* Task requirements *
Copy every line of the listing below, word for word.
◆ ◆ ◆ ◆
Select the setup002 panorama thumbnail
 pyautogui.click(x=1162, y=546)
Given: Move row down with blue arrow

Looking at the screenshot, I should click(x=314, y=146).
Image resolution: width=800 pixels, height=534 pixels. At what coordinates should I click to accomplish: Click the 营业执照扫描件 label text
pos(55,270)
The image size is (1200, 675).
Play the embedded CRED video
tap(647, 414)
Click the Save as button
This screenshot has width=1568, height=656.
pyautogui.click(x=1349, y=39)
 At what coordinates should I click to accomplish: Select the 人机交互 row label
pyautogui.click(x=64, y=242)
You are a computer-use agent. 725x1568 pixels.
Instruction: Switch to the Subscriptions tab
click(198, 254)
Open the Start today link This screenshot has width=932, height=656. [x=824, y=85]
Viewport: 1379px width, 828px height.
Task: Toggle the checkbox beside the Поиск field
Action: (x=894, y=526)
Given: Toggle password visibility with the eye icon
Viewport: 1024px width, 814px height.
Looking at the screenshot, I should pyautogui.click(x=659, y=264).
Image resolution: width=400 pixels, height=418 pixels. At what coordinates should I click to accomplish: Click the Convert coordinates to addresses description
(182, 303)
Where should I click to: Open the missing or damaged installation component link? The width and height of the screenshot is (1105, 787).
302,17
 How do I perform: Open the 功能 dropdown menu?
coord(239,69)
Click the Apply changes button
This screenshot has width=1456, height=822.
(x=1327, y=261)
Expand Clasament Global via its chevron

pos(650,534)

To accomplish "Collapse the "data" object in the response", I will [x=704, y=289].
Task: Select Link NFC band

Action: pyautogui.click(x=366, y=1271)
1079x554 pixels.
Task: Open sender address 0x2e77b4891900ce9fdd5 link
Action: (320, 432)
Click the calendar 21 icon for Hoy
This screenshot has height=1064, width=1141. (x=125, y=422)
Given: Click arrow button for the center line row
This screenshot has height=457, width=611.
◆ ◆ ◆ ◆
* Written reply *
Select the setup002 panorama thumbnail
 pyautogui.click(x=1162, y=546)
Given: Move row down with blue arrow

Looking at the screenshot, I should click(x=314, y=146).
Image resolution: width=800 pixels, height=534 pixels. At what coordinates should I click to accomplish: Click the 营业执照扫描件 label text
pos(55,270)
The image size is (1200, 675).
Play the embedded CRED video
tap(647, 414)
Click the Save as button
This screenshot has width=1568, height=656.
pyautogui.click(x=1349, y=39)
 At what coordinates should I click to accomplish: Select the 人机交互 row label
pyautogui.click(x=64, y=242)
You are a computer-use agent. 725x1568 pixels.
Instruction: Switch to the Subscriptions tab
click(198, 254)
Open the Start today link This screenshot has width=932, height=656. [x=824, y=85]
Viewport: 1379px width, 828px height.
Task: Toggle the checkbox beside the Поиск field
Action: (x=894, y=526)
Given: Toggle password visibility with the eye icon
Viewport: 1024px width, 814px height.
Looking at the screenshot, I should pyautogui.click(x=659, y=264).
Image resolution: width=400 pixels, height=418 pixels. At what coordinates should I click to accomplish: Click the Convert coordinates to addresses description
(182, 303)
Where should I click to: Open the missing or damaged installation component link? The width and height of the screenshot is (1105, 787).
302,17
 How do I perform: Open the 功能 dropdown menu?
coord(239,69)
Click the Apply changes button
This screenshot has width=1456, height=822.
(x=1327, y=261)
Expand Clasament Global via its chevron

pos(650,534)

To accomplish "Collapse the "data" object in the response", I will [x=704, y=289].
Task: Select Link NFC band

Action: pyautogui.click(x=366, y=1271)
1079x554 pixels.
Task: Open sender address 0x2e77b4891900ce9fdd5 link
Action: (320, 432)
Click the calendar 21 icon for Hoy
This screenshot has height=1064, width=1141. (x=125, y=422)
Given: Click arrow button for the center line row
This screenshot has height=457, width=611.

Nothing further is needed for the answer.